DESCRIPTION OF THE TASK: Every record must be copied exactly.

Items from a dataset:
● ● ● ● ●
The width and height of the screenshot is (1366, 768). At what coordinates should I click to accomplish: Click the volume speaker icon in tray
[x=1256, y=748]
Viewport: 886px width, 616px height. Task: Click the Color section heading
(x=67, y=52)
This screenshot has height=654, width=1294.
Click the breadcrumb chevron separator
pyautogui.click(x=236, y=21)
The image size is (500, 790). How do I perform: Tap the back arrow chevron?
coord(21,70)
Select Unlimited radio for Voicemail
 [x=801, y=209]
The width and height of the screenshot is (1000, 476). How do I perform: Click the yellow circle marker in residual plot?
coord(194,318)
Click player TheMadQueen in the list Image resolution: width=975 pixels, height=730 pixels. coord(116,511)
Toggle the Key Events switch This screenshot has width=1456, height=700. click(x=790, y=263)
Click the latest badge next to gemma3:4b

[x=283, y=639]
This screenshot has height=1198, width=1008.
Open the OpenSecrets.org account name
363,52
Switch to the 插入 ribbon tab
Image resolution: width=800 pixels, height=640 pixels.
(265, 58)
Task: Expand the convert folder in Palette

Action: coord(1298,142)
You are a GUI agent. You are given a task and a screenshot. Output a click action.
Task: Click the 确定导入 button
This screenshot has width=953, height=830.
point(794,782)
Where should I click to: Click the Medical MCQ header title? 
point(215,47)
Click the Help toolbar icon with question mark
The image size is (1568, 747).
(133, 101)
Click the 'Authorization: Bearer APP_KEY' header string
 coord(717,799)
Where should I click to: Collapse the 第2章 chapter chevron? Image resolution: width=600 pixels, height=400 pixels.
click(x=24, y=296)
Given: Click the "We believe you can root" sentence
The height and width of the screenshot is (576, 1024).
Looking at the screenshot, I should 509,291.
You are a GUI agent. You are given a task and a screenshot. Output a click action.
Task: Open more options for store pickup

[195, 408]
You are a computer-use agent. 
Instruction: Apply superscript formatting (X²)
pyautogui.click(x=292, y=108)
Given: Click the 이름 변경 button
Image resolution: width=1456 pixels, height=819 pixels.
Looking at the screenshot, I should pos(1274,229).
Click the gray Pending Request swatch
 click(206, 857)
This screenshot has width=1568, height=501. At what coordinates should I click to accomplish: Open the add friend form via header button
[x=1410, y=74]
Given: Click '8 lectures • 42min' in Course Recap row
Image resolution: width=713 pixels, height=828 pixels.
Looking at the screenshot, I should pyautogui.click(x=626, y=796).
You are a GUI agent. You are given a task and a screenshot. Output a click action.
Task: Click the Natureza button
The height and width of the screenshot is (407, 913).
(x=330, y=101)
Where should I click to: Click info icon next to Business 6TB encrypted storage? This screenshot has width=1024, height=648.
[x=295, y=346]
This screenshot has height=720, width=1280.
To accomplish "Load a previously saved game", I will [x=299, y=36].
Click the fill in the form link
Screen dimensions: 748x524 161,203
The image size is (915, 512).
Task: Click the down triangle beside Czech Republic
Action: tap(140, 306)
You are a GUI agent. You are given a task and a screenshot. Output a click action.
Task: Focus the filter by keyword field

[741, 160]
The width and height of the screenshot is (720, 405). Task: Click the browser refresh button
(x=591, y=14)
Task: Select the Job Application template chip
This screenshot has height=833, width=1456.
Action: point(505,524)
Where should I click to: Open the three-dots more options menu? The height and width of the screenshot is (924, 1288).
● ● ● ● ●
RESPONSE TO THIS TASK:
The width and height of the screenshot is (1366, 768). At what coordinates should I click to accomplish: Click the volume speaker icon in tray
[x=1256, y=748]
Viewport: 886px width, 616px height. Task: Click the Color section heading
(x=67, y=52)
This screenshot has height=654, width=1294.
Click the breadcrumb chevron separator
pyautogui.click(x=236, y=21)
The image size is (500, 790). How do I perform: Tap the back arrow chevron?
coord(21,70)
Select Unlimited radio for Voicemail
 [x=801, y=209]
The width and height of the screenshot is (1000, 476). How do I perform: Click the yellow circle marker in residual plot?
coord(194,318)
Click player TheMadQueen in the list Image resolution: width=975 pixels, height=730 pixels. coord(116,511)
Toggle the Key Events switch This screenshot has width=1456, height=700. click(x=790, y=263)
Click the latest badge next to gemma3:4b

[x=283, y=639]
This screenshot has height=1198, width=1008.
Open the OpenSecrets.org account name
363,52
Switch to the 插入 ribbon tab
Image resolution: width=800 pixels, height=640 pixels.
(265, 58)
Task: Expand the convert folder in Palette

Action: coord(1298,142)
You are a GUI agent. You are given a task and a screenshot. Output a click action.
Task: Click the 确定导入 button
This screenshot has width=953, height=830.
point(794,782)
Where should I click to: Click the Medical MCQ header title? 
point(215,47)
Click the Help toolbar icon with question mark
The image size is (1568, 747).
(133, 101)
Click the 'Authorization: Bearer APP_KEY' header string
 coord(717,799)
Where should I click to: Collapse the 第2章 chapter chevron? Image resolution: width=600 pixels, height=400 pixels.
click(x=24, y=296)
Given: Click the "We believe you can root" sentence
The height and width of the screenshot is (576, 1024).
Looking at the screenshot, I should 509,291.
You are a GUI agent. You are given a task and a screenshot. Output a click action.
Task: Open more options for store pickup

[195, 408]
You are a computer-use agent. 
Instruction: Apply superscript formatting (X²)
pyautogui.click(x=292, y=108)
Given: Click the 이름 변경 button
Image resolution: width=1456 pixels, height=819 pixels.
Looking at the screenshot, I should pos(1274,229).
Click the gray Pending Request swatch
 click(206, 857)
This screenshot has width=1568, height=501. At what coordinates should I click to accomplish: Open the add friend form via header button
[x=1410, y=74]
Given: Click '8 lectures • 42min' in Course Recap row
Image resolution: width=713 pixels, height=828 pixels.
Looking at the screenshot, I should pyautogui.click(x=626, y=796).
You are a GUI agent. You are given a task and a screenshot. Output a click action.
Task: Click the Natureza button
The height and width of the screenshot is (407, 913).
(x=330, y=101)
Where should I click to: Click info icon next to Business 6TB encrypted storage? This screenshot has width=1024, height=648.
[x=295, y=346]
This screenshot has height=720, width=1280.
To accomplish "Load a previously saved game", I will [x=299, y=36].
Click the fill in the form link
Screen dimensions: 748x524 161,203
The image size is (915, 512).
Task: Click the down triangle beside Czech Republic
Action: tap(140, 306)
You are a GUI agent. You are given a task and a screenshot. Output a click action.
Task: Focus the filter by keyword field

[741, 160]
The width and height of the screenshot is (720, 405). Task: Click the browser refresh button
(x=591, y=14)
Task: Select the Job Application template chip
This screenshot has height=833, width=1456.
Action: point(505,524)
Where should I click to: Open the three-dots more options menu? The height and width of the screenshot is (924, 1288).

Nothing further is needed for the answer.